Esha pressed her hands together and bowed,
offering namaste first as low-castes should. The tax collector was
gracious enough to offer namaste in return: Esha couldn't remember
the last accountant who had respected her so. But she snatched that
thought immediately back when his eyes hesitated on her tall-tented
cowl, and his smile faltered.

It was a typical collection day, otherwise.
This collector was too slender-nosed to be Grewian but he spoke the
tongue fluently, so they needed no betel nut to translate with. The
tax collector could have provided the translation anyway: he had a
rustling overlaying his voice — rustling like dense perilla bushes
and some sparse-leafed tree, maybe a ginkgo. That meant he had
eaten a handsome breakfast. Perilla and tree-nuts would cost at
least forty-three rupees and that wasn't even including the cost of
rice.

Esha paid the tax collector her month's
property due — one hundred rupees, earned from weeks of
dust-covered work. She handed that sack over with a sour pang in
her heart.

The tax collector went on to assess her
house, with his green-filigreed voice and his stack of wax-embossed
property records.

“Six armlengths by eight,” he muttered.

He checked the bamboo walls with a measuring
twine — as though Esha would bother enlarging her shack by a stolen
hand-width.

“Well caulked. Good.”

Esha always filled spaces between the bamboo
with a fresh lump of pine pitch, the moment she discovered them.
Not because the cold bothered her but because on windy nights, the
smallest draught whistled like a demon's scream: Esha couldn't
afford to lose sleep to that.

“Garden plot one armlength square.“ He
measured that plot, too, and eyed each onion sprout, and lifted the
leaves of Esha's sesame plant to find nothing contraband
underneath.

“Acceptable cord supporting the flags,” he
muttered, “Farming caste, divorcee and childless flags are all
present. These statuses have not changed?”

“No.”

His quill scraping on bleached paper was his
only comment. In between Esha's more sociable flags was her
divorcee flag, her double-pennant of shame that had pulled itself
loose from where Esha had accidentally, deliberately tucked it into
the bamboo shingles.

“Some of these flags are fraying at the
corners,” the tax collector said. “You would be advised to replace
them.”

“Kind thanks,” Esha said. Paying an
indecency fine would be less expensive than replacing the flags
with new fabric and dye; she kept that observation to herself.
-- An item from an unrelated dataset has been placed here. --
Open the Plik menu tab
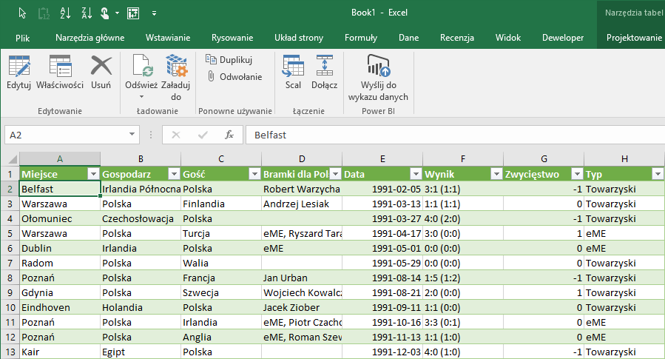Image resolution: width=665 pixels, height=359 pixels. coord(22,38)
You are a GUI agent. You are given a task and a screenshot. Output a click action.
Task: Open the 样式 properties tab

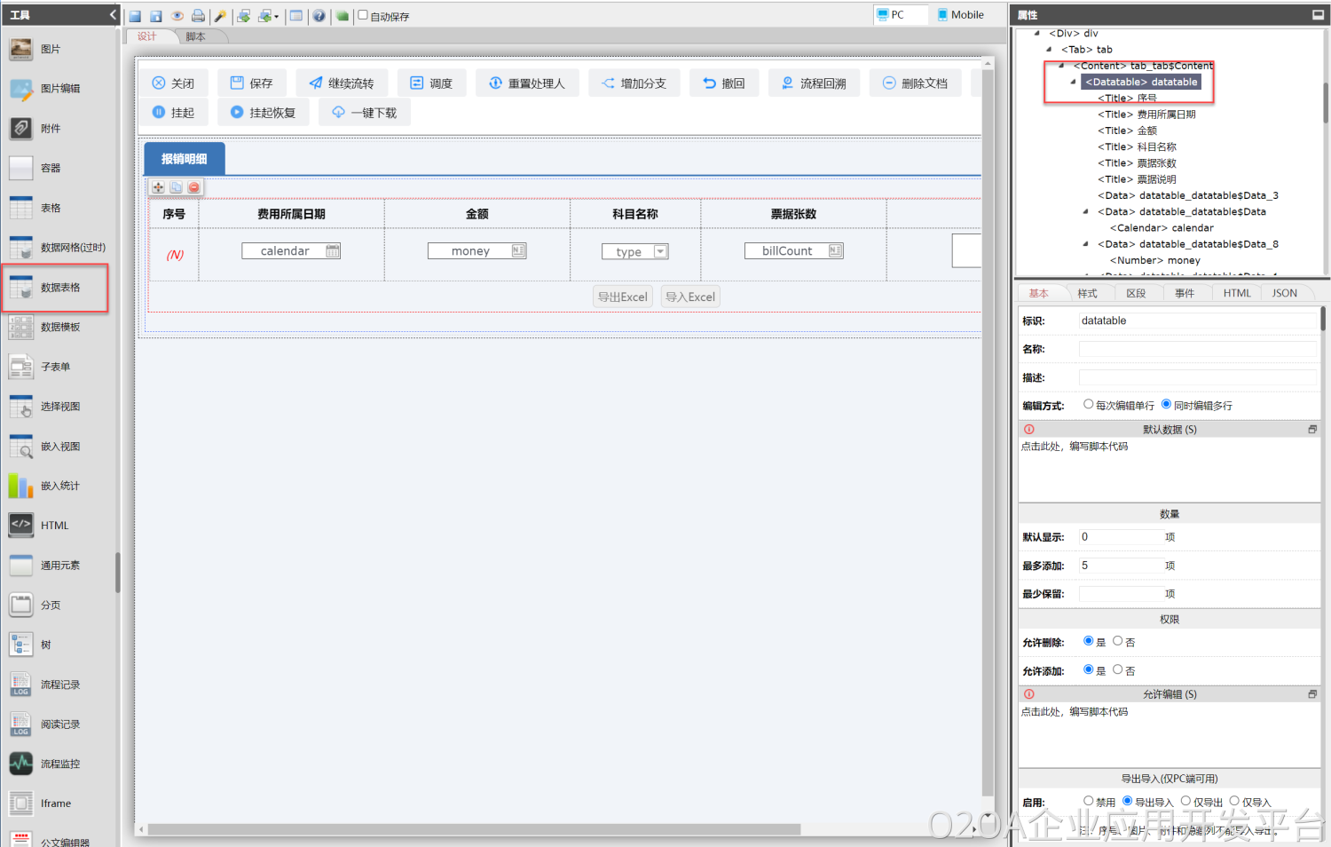[x=1087, y=293]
And that was all the tax collector had to
say. He scribbled and stamped his notations; he gave Esha a slip of
cotton paper stamped with an accountant's seal, to pardon her from
a tardiness reprimand. And then he hurried away toward other
farmers' houses, to take some field-fellow's money.

It was finished, as favourably as Esha could
have hoped for. She even had pardon now and didn't need to rush to
work: Janjuman Farm had plenty more hands where hers came from.

She took her cooked millet off the fire to
cool, and she checked her garden for aphids and earwigs. For a
decadent moment, she stood watching the sky, eating pinches of warm
millet mixed with cold lentils and pickle.

At this serene hour, with the sun barely
risen over Tselaya Mountain's foothills, specks of lungta glittered
pink and gold in the wind-rolled sky. Esha watched individual motes
twirling and tumbling — some drifting ethereal through bamboo roofs
and walls, others lodging in brick foundations or else the Tseleyan
earth. One lungta mote swooped past Esha's feet, to melt into her
few handspans of garden earth. If the lungta fell generous this
year, her soil would be magic-rich and her plants enriched, too.
Esha never turned down free breath-of-life, or the skills it
gave.

Standing there chewing in the morning calm,
thinking about vegetables and money, Esha was suddenly swallowed by
reality. Her khukuri was failing, the blade wrinkling a little more
each time she hacked bamboo sticks or pork bones. No one could live
without a good knife: her khukuri had to be replaced it if it
should fail. But an indecency fine was on the way, as well. But she
just paid away her worldly worth a few moments ago.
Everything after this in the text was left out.